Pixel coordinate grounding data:
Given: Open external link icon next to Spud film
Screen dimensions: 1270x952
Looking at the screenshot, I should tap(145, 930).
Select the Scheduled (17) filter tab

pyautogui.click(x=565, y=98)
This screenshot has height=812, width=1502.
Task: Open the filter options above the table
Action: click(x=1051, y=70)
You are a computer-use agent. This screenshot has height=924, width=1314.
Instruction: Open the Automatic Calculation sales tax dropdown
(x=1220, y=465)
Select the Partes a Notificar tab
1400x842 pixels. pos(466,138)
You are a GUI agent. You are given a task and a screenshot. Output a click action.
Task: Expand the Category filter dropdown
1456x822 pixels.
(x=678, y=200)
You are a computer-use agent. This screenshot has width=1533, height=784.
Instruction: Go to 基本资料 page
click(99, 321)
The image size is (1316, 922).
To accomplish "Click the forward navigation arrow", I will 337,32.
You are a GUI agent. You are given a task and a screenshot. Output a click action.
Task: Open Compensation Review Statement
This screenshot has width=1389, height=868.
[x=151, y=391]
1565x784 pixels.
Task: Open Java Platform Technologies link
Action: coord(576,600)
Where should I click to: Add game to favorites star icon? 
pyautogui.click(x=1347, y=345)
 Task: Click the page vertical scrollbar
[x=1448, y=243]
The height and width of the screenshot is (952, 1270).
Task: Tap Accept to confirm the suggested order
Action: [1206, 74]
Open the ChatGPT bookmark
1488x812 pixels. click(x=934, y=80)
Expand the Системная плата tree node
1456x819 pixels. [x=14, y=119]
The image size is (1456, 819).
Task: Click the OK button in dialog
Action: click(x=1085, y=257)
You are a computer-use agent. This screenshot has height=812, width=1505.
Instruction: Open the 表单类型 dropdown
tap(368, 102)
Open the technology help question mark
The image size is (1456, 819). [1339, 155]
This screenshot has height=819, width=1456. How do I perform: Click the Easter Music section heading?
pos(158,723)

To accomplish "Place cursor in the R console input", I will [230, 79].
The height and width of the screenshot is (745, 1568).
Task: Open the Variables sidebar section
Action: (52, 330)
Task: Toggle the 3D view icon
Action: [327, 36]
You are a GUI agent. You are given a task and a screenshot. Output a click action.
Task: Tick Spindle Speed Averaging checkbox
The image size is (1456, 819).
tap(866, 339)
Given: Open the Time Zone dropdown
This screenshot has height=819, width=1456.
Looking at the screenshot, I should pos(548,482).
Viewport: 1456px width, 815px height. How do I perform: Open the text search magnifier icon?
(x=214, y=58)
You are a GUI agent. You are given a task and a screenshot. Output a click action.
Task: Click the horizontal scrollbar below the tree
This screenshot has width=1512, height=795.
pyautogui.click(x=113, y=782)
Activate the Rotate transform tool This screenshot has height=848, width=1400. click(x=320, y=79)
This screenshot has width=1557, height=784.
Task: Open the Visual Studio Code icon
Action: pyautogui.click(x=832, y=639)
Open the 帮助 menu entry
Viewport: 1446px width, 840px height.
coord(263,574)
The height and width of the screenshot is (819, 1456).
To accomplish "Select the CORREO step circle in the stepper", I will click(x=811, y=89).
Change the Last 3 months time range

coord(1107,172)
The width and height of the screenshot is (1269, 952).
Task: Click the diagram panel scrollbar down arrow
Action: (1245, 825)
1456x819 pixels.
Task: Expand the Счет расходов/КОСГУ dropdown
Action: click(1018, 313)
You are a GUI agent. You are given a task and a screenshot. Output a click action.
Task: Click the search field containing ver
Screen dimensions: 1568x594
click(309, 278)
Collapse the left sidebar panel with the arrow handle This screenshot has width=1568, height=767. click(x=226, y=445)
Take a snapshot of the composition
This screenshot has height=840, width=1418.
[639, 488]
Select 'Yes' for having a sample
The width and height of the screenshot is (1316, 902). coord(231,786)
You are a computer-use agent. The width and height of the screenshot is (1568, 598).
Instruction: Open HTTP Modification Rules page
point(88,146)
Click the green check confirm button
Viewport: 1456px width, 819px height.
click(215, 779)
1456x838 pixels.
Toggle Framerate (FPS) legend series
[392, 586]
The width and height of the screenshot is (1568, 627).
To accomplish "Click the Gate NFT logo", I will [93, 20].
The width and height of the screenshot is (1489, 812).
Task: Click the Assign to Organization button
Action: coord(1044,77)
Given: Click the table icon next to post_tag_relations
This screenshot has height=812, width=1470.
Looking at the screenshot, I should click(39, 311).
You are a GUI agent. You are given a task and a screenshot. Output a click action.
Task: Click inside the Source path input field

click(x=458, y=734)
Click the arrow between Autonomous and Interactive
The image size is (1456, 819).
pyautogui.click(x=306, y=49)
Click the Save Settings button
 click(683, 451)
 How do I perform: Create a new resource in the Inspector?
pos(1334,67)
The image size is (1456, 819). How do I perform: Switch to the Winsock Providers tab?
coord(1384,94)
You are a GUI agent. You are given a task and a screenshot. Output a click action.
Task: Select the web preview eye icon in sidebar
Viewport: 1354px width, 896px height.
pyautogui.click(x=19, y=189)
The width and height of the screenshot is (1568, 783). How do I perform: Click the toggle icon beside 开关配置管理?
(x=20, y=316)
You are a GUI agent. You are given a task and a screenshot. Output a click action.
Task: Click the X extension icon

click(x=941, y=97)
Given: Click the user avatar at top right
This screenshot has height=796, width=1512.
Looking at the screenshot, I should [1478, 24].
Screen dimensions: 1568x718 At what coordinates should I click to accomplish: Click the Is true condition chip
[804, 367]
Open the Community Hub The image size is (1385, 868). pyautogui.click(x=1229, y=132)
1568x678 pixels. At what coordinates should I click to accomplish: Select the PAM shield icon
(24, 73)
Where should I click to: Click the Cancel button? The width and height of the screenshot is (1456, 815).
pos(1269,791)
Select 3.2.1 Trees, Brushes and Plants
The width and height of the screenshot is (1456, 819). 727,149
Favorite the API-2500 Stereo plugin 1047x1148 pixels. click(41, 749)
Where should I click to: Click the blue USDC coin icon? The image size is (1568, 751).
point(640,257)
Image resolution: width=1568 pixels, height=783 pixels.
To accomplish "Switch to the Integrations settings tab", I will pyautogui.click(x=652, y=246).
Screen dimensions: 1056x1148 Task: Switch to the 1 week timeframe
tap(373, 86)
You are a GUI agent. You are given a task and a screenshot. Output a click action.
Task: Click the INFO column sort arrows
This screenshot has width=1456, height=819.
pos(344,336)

**What this task involves**
Please output the records once more, exactly as they were written.

**Result of the task**
Given: Open external link icon next to Spud film
Screen dimensions: 1270x952
Looking at the screenshot, I should tap(145, 930).
Select the Scheduled (17) filter tab

pyautogui.click(x=565, y=98)
This screenshot has height=812, width=1502.
Task: Open the filter options above the table
Action: click(x=1051, y=70)
You are a computer-use agent. This screenshot has height=924, width=1314.
Instruction: Open the Automatic Calculation sales tax dropdown
(x=1220, y=465)
Select the Partes a Notificar tab
1400x842 pixels. pos(466,138)
You are a GUI agent. You are given a task and a screenshot. Output a click action.
Task: Expand the Category filter dropdown
1456x822 pixels.
(x=678, y=200)
You are a computer-use agent. This screenshot has width=1533, height=784.
Instruction: Go to 基本资料 page
click(99, 321)
The image size is (1316, 922).
To accomplish "Click the forward navigation arrow", I will 337,32.
You are a GUI agent. You are given a task and a screenshot. Output a click action.
Task: Open Compensation Review Statement
This screenshot has width=1389, height=868.
[x=151, y=391]
1565x784 pixels.
Task: Open Java Platform Technologies link
Action: coord(576,600)
Where should I click to: Add game to favorites star icon? 
pyautogui.click(x=1347, y=345)
 Task: Click the page vertical scrollbar
[x=1448, y=243]
The height and width of the screenshot is (952, 1270).
Task: Tap Accept to confirm the suggested order
Action: [1206, 74]
Open the ChatGPT bookmark
1488x812 pixels. click(x=934, y=80)
Expand the Системная плата tree node
1456x819 pixels. [x=14, y=119]
The image size is (1456, 819).
Task: Click the OK button in dialog
Action: click(x=1085, y=257)
You are a computer-use agent. This screenshot has height=812, width=1505.
Instruction: Open the 表单类型 dropdown
tap(368, 102)
Open the technology help question mark
The image size is (1456, 819). [1339, 155]
This screenshot has height=819, width=1456. How do I perform: Click the Easter Music section heading?
pos(158,723)

To accomplish "Place cursor in the R console input", I will [230, 79].
The height and width of the screenshot is (745, 1568).
Task: Open the Variables sidebar section
Action: (52, 330)
Task: Toggle the 3D view icon
Action: [327, 36]
You are a GUI agent. You are given a task and a screenshot. Output a click action.
Task: Tick Spindle Speed Averaging checkbox
The image size is (1456, 819).
tap(866, 339)
Given: Open the Time Zone dropdown
This screenshot has height=819, width=1456.
Looking at the screenshot, I should pos(548,482).
Viewport: 1456px width, 815px height. How do I perform: Open the text search magnifier icon?
(x=214, y=58)
You are a GUI agent. You are given a task and a screenshot. Output a click action.
Task: Click the horizontal scrollbar below the tree
This screenshot has width=1512, height=795.
pyautogui.click(x=113, y=782)
Activate the Rotate transform tool This screenshot has height=848, width=1400. click(x=320, y=79)
This screenshot has width=1557, height=784.
Task: Open the Visual Studio Code icon
Action: pyautogui.click(x=832, y=639)
Open the 帮助 menu entry
Viewport: 1446px width, 840px height.
coord(263,574)
The height and width of the screenshot is (819, 1456).
To accomplish "Select the CORREO step circle in the stepper", I will click(x=811, y=89).
Change the Last 3 months time range

coord(1107,172)
The width and height of the screenshot is (1269, 952).
Task: Click the diagram panel scrollbar down arrow
Action: (1245, 825)
1456x819 pixels.
Task: Expand the Счет расходов/КОСГУ dropdown
Action: click(1018, 313)
You are a GUI agent. You are given a task and a screenshot. Output a click action.
Task: Click the search field containing ver
Screen dimensions: 1568x594
click(309, 278)
Collapse the left sidebar panel with the arrow handle This screenshot has width=1568, height=767. click(x=226, y=445)
Take a snapshot of the composition
This screenshot has height=840, width=1418.
[639, 488]
Select 'Yes' for having a sample
The width and height of the screenshot is (1316, 902). coord(231,786)
You are a computer-use agent. The width and height of the screenshot is (1568, 598).
Instruction: Open HTTP Modification Rules page
point(88,146)
Click the green check confirm button
Viewport: 1456px width, 819px height.
click(215, 779)
1456x838 pixels.
Toggle Framerate (FPS) legend series
[392, 586]
The width and height of the screenshot is (1568, 627).
To accomplish "Click the Gate NFT logo", I will [93, 20].
The width and height of the screenshot is (1489, 812).
Task: Click the Assign to Organization button
Action: coord(1044,77)
Given: Click the table icon next to post_tag_relations
This screenshot has height=812, width=1470.
Looking at the screenshot, I should click(39, 311).
You are a GUI agent. You are given a task and a screenshot. Output a click action.
Task: Click inside the Source path input field

click(x=458, y=734)
Click the arrow between Autonomous and Interactive
The image size is (1456, 819).
pyautogui.click(x=306, y=49)
Click the Save Settings button
 click(683, 451)
 How do I perform: Create a new resource in the Inspector?
pos(1334,67)
The image size is (1456, 819). How do I perform: Switch to the Winsock Providers tab?
coord(1384,94)
You are a GUI agent. You are given a task and a screenshot. Output a click action.
Task: Select the web preview eye icon in sidebar
Viewport: 1354px width, 896px height.
pyautogui.click(x=19, y=189)
The width and height of the screenshot is (1568, 783). How do I perform: Click the toggle icon beside 开关配置管理?
(x=20, y=316)
You are a GUI agent. You are given a task and a screenshot. Output a click action.
Task: Click the X extension icon

click(x=941, y=97)
Given: Click the user avatar at top right
This screenshot has height=796, width=1512.
Looking at the screenshot, I should [1478, 24].
Screen dimensions: 1568x718 At what coordinates should I click to accomplish: Click the Is true condition chip
[804, 367]
Open the Community Hub The image size is (1385, 868). pyautogui.click(x=1229, y=132)
1568x678 pixels. At what coordinates should I click to accomplish: Select the PAM shield icon
(24, 73)
Where should I click to: Click the Cancel button? The width and height of the screenshot is (1456, 815).
pos(1269,791)
Select 3.2.1 Trees, Brushes and Plants
The width and height of the screenshot is (1456, 819). 727,149
Favorite the API-2500 Stereo plugin 1047x1148 pixels. click(41, 749)
Where should I click to: Click the blue USDC coin icon? The image size is (1568, 751).
point(640,257)
Image resolution: width=1568 pixels, height=783 pixels.
To accomplish "Switch to the Integrations settings tab", I will pyautogui.click(x=652, y=246).
Screen dimensions: 1056x1148 Task: Switch to the 1 week timeframe
tap(373, 86)
You are a GUI agent. You are given a task and a screenshot. Output a click action.
Task: Click the INFO column sort arrows
This screenshot has width=1456, height=819.
pos(344,336)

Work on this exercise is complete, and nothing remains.